Technology & Science
SpaceX Absorbs xAI Ahead of $50 B IPO, Creating $1.25 Trillion Musk Conglomerate
On 2 Feb 2026, Elon Musk folded his cash-hungry AI startup xAI into SpaceX via an all-stock deal, welding the two private giants into a single entity valued at roughly $1.25 trillion before a planned public listing later this year.
Focusing Facts
- Four days before the announcement, SpaceX filed with the FCC to launch up to 1 million satellites to host orbital data-center nodes for xAI’s models.
- Internal budgets show xAI burning about $1 billion per month after a January raise that pegged it at a $230 billion standalone valuation.

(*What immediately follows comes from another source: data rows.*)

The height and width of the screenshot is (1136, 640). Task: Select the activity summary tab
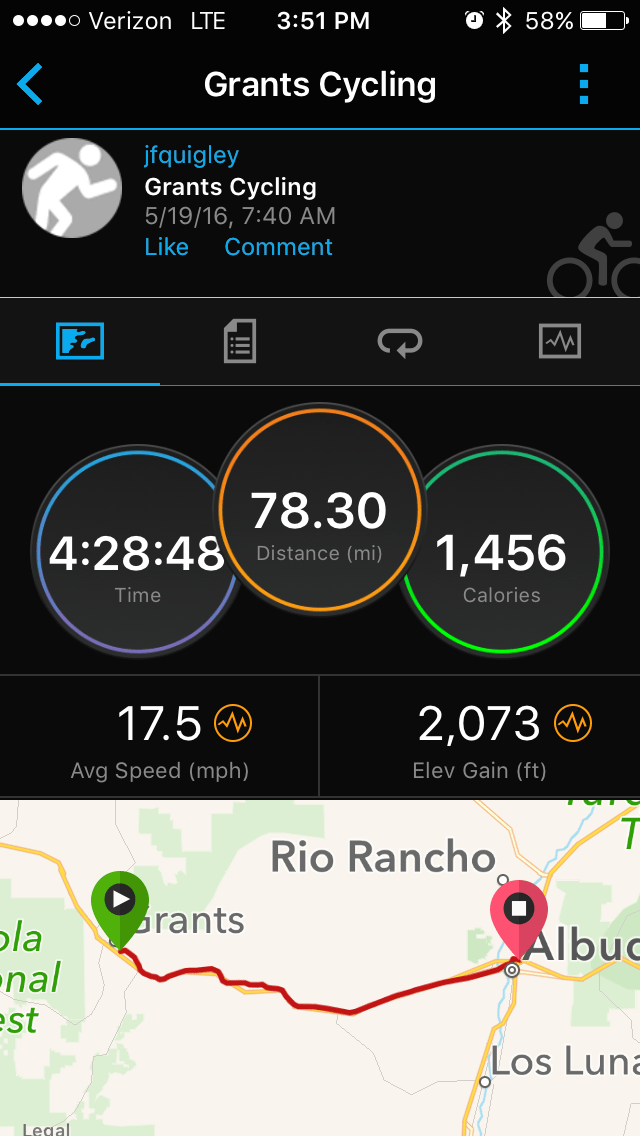pyautogui.click(x=80, y=342)
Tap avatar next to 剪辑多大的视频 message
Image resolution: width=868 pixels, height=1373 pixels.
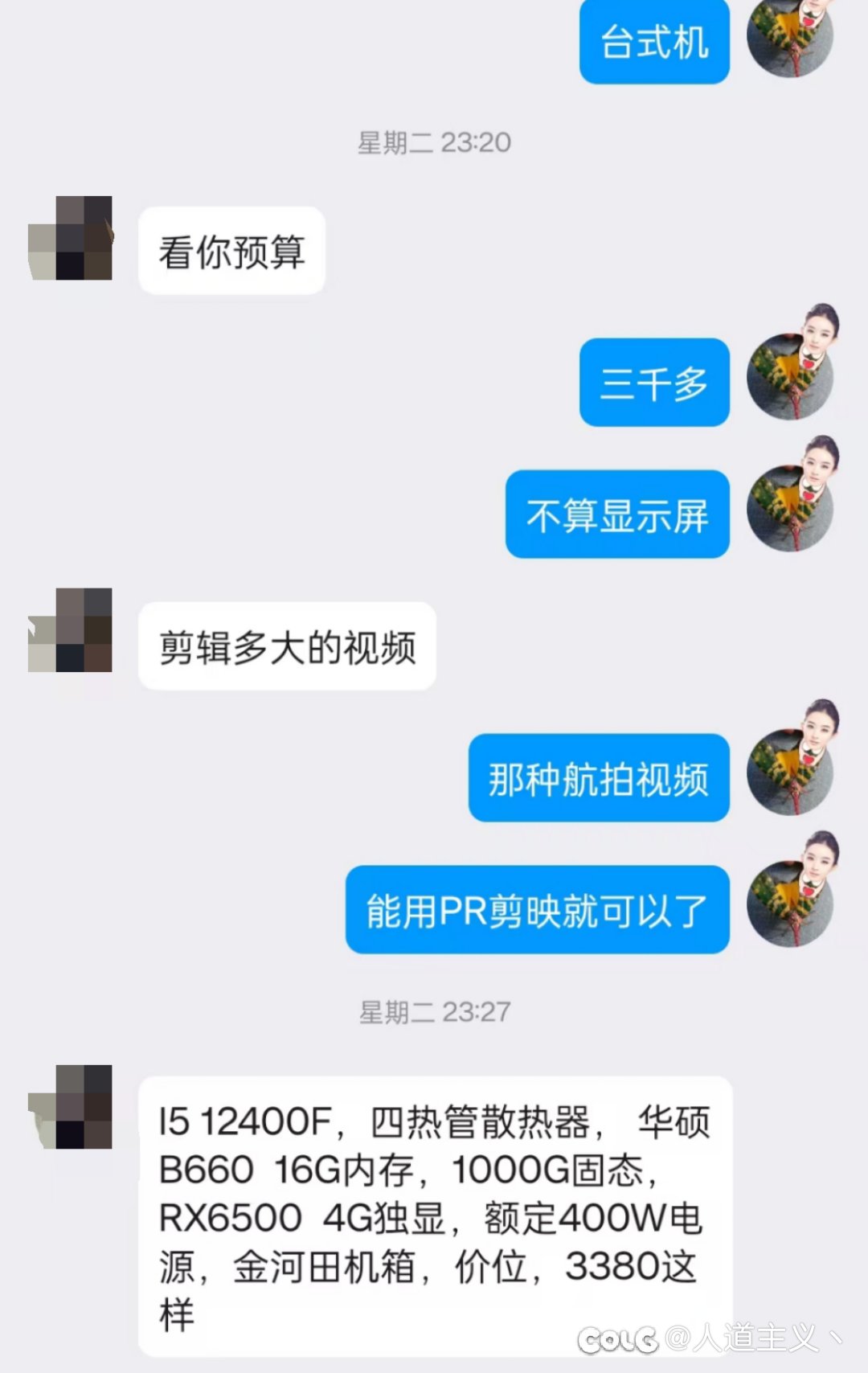coord(71,630)
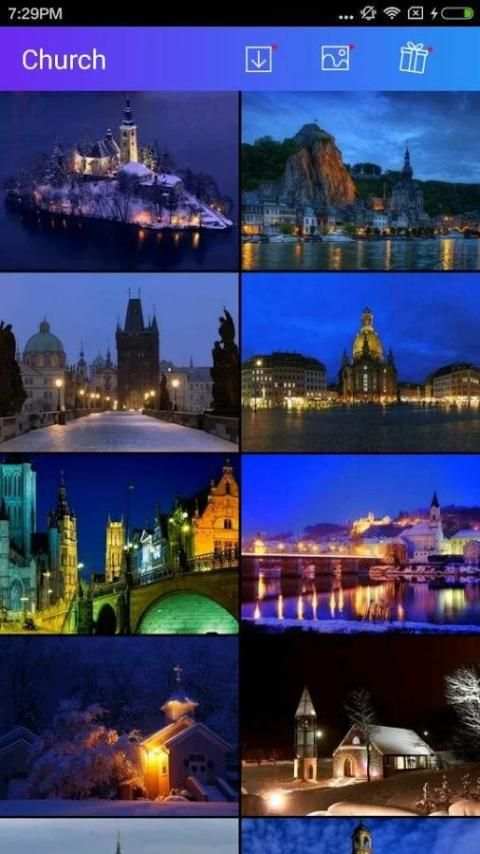Open the green arched bridge wallpaper
Image resolution: width=480 pixels, height=854 pixels.
coord(119,544)
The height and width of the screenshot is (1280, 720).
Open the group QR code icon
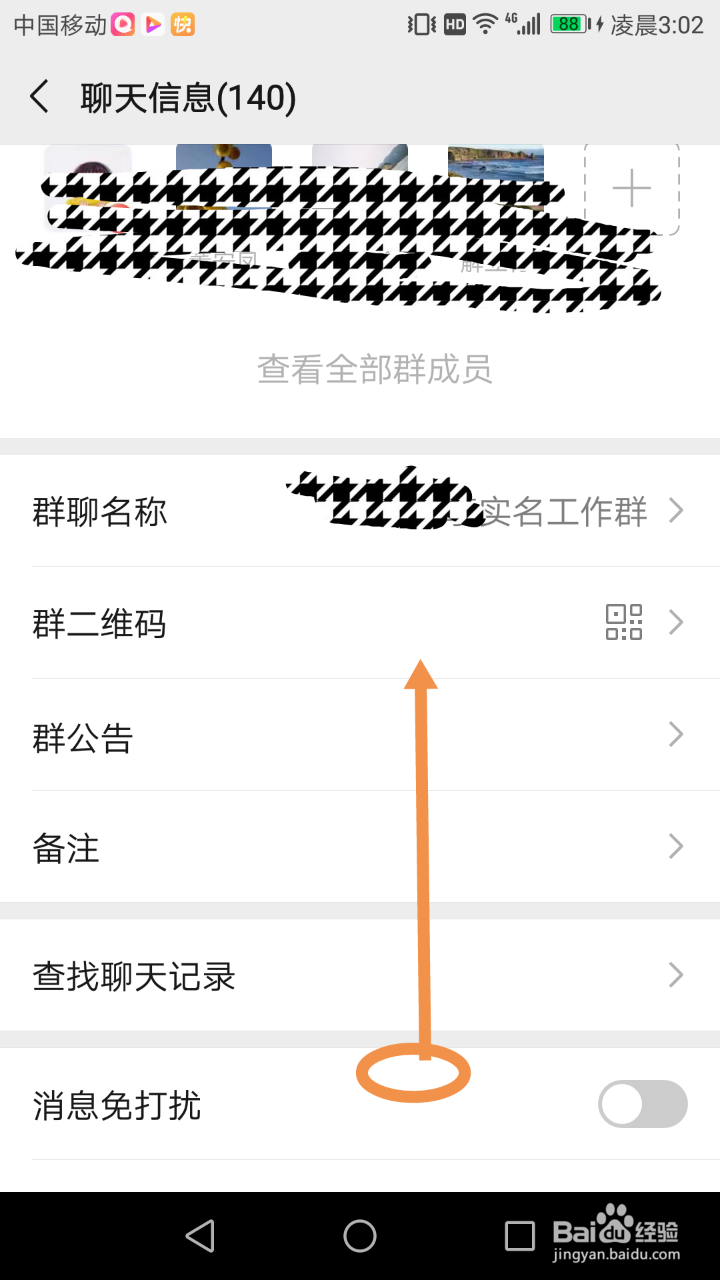[x=625, y=622]
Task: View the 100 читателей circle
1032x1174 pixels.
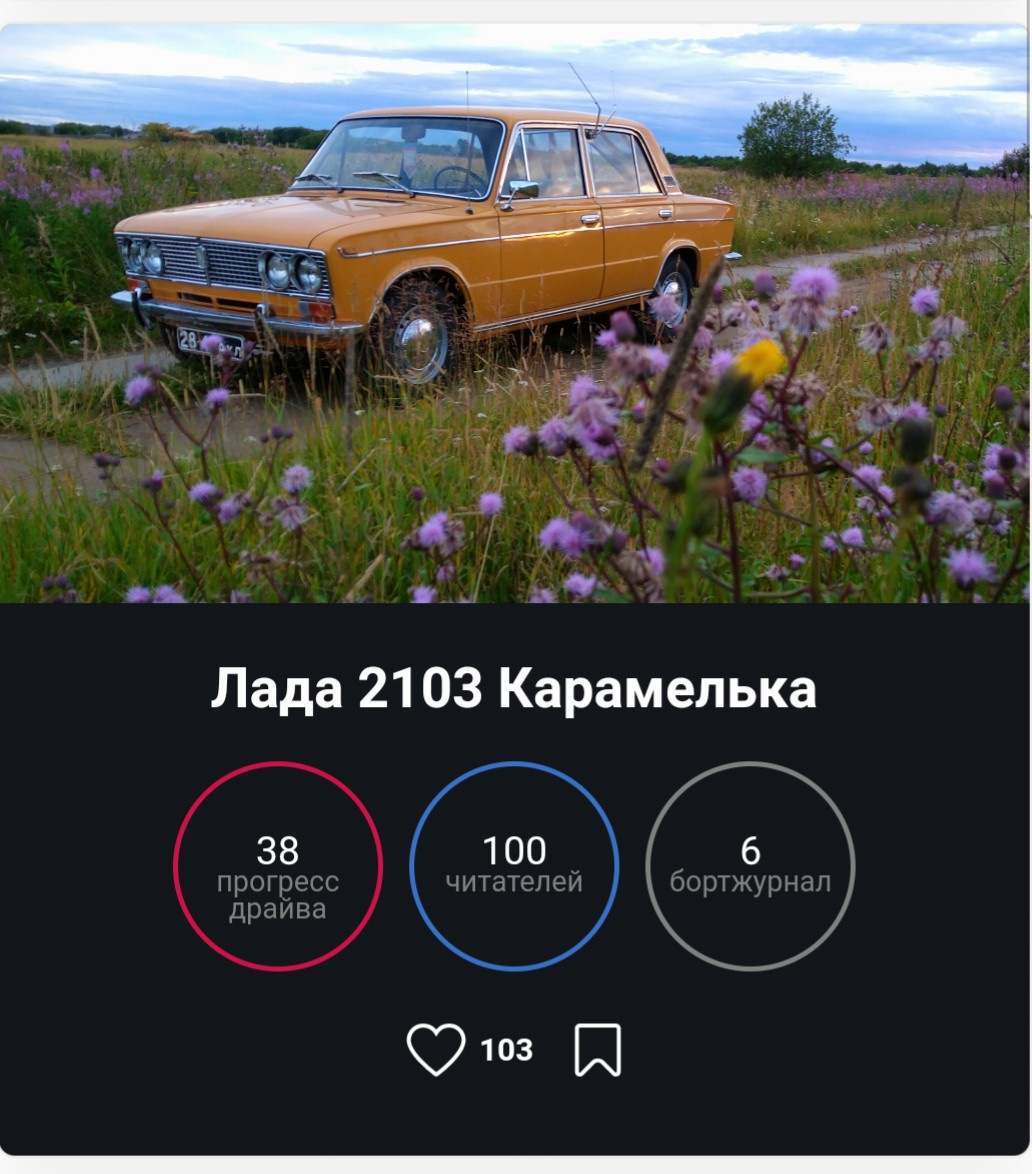Action: point(514,866)
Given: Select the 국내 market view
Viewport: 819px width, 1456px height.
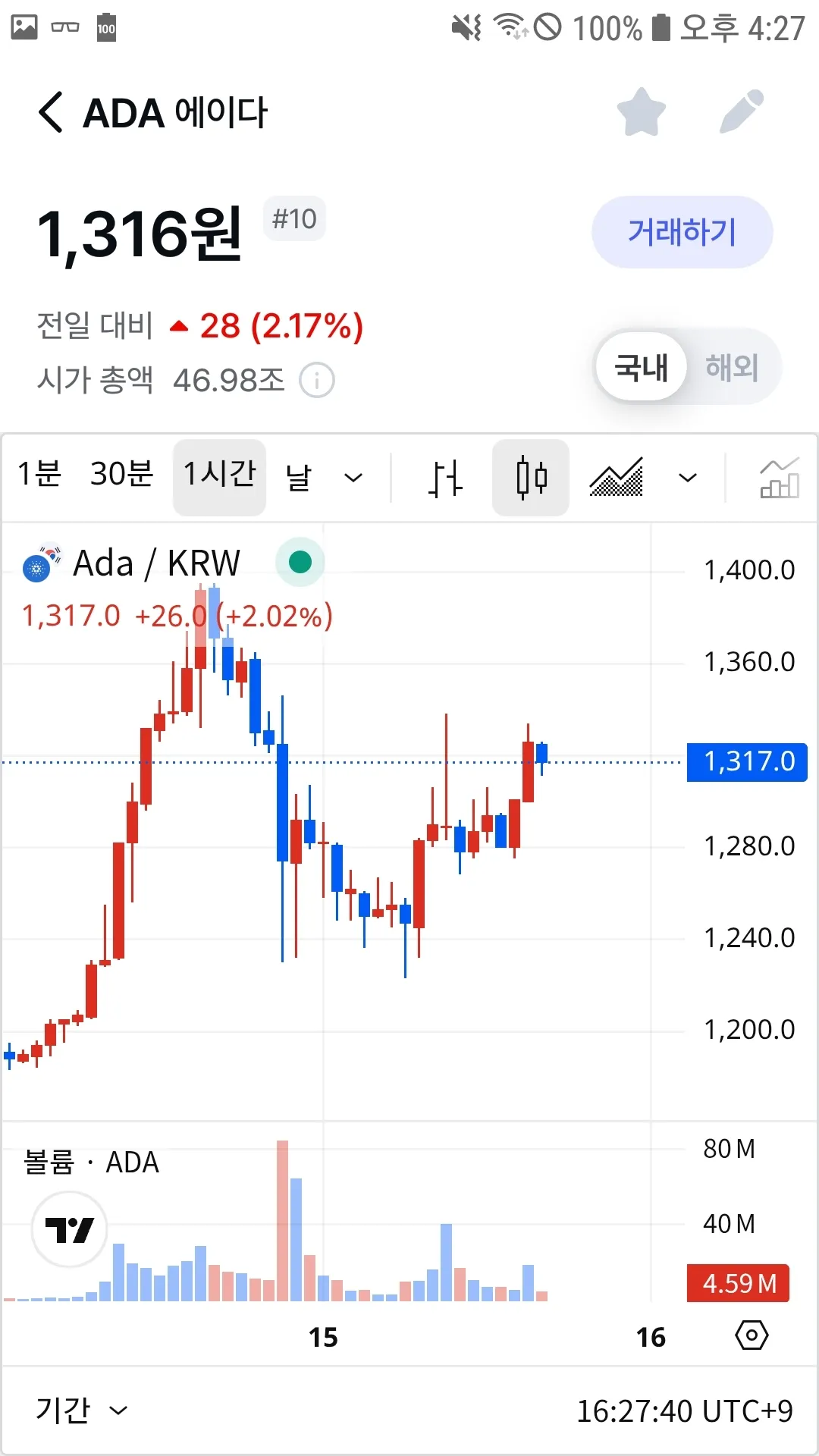Looking at the screenshot, I should pos(642,368).
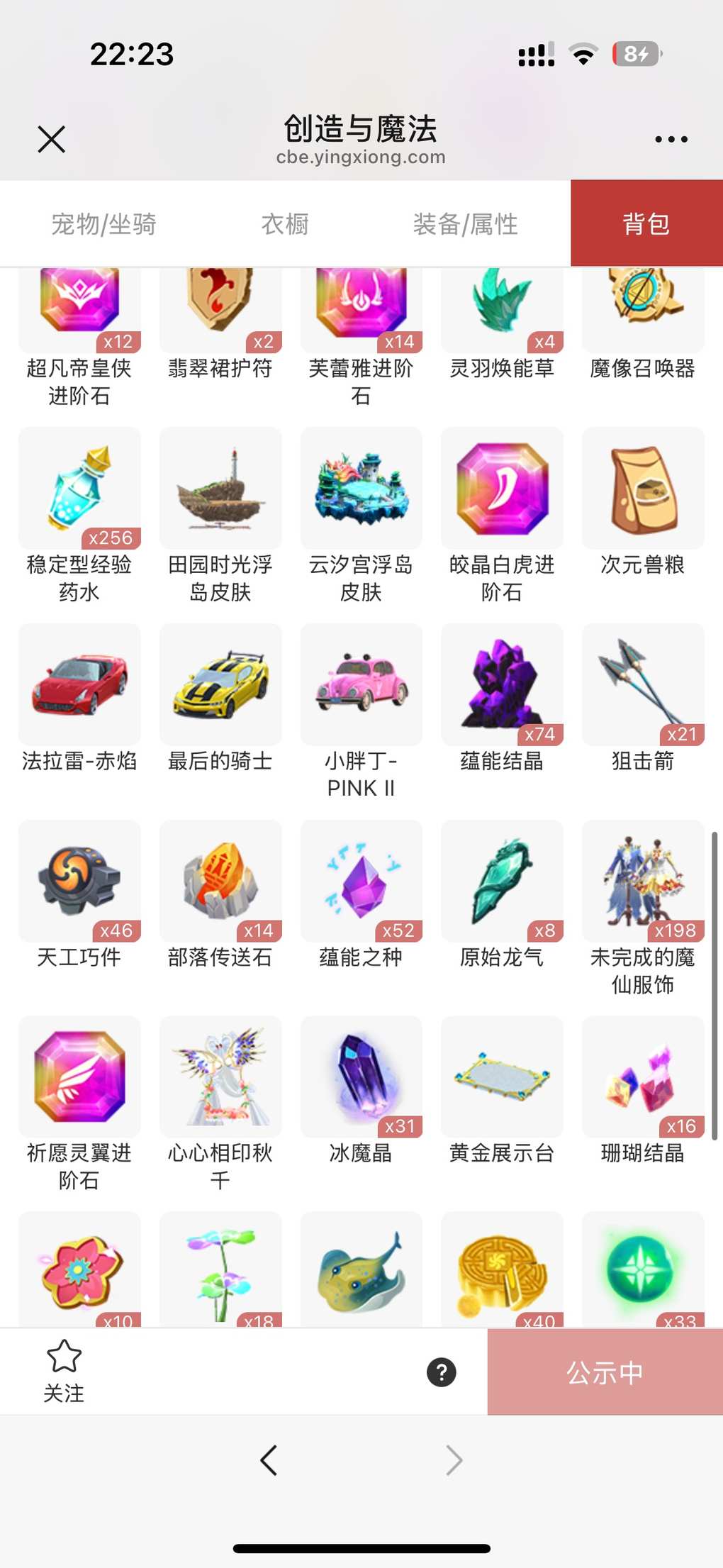Open the 装备/属性 tab
Image resolution: width=723 pixels, height=1568 pixels.
click(465, 224)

- IPO bankers have circulated a preliminary price of $526.59 per share that would raise as much as $50 billion for the merged firm.
Context
Musk’s move echoes the 1901 creation of U.S. Steel—when J.P. Morgan fused disparate mills into a $1 billion behemoth—by using capital markets to bankroll technology too expensive for standalone entities. Like the 1990s Iridium satellite project, it bets that space-based infrastructure can create a new telecom/computing layer; unlike Iridium, Starlink already generates cash, tilting the risk calculus. The tie-up embodies two long arcs: (1) relentless vertical integration of critical tech stacks (from oil in the 1880s to cloud+chips today) and (2) the shift from state-funded space activity to billionaire-backed conglomerates. Over a 100-year horizon this could matter if orbital computing becomes as foundational as terrestrial fiber, but it could also fizzle—governance opacity, regulatory pushback, and the physics of launching a million satellites remain giant unknowns. Whether history sees this as the birth of the first space-AI utility or another overleveraged empire will hinge on execution and on society’s tolerance for quasi-private control of both orbital lanes and information pipelines.
Perspectives
Mainstream business press
e.g., Bloomberg Business — Frame the SpaceX–xAI merger as a strategic pooling of capital that will speed Musk’s IPO plans and create a $1.25 trillion powerhouse spanning rockets, AI and satellite internet. Coverage aimed at investors foregrounds eye-catching valuations and growth upside while soft-pedalling governance problems or the fact that xAI’s benefit to SpaceX is still ‘unclear’.
Wall Street analysts and investor sceptics
quoted in Bloomberg — Warn that folding cash-hungry xAI into profitable SpaceX injects uncertainty and could erode the value of outside stakeholders such as EchoStar, calling xAI a ‘market laggard’. Analysts may accentuate downside risk to appear prudent and protect clients, leaning on limited public data and potentially underestimating synergies Musk could realise.
Technology & general-interest outlets
Ars Technica, BBC, CNBC — Highlight Musk’s grand vision—using SpaceX’s launch capacity to build a one-million-satellite AI constellation—portraying the deal as the next dramatic step in extending ‘consciousness to the stars’. Stories play up the spectacle and visionary narrative to captivate readers, giving less space to boring financials or the regulatory probes and technical hurdles that could derail the plan.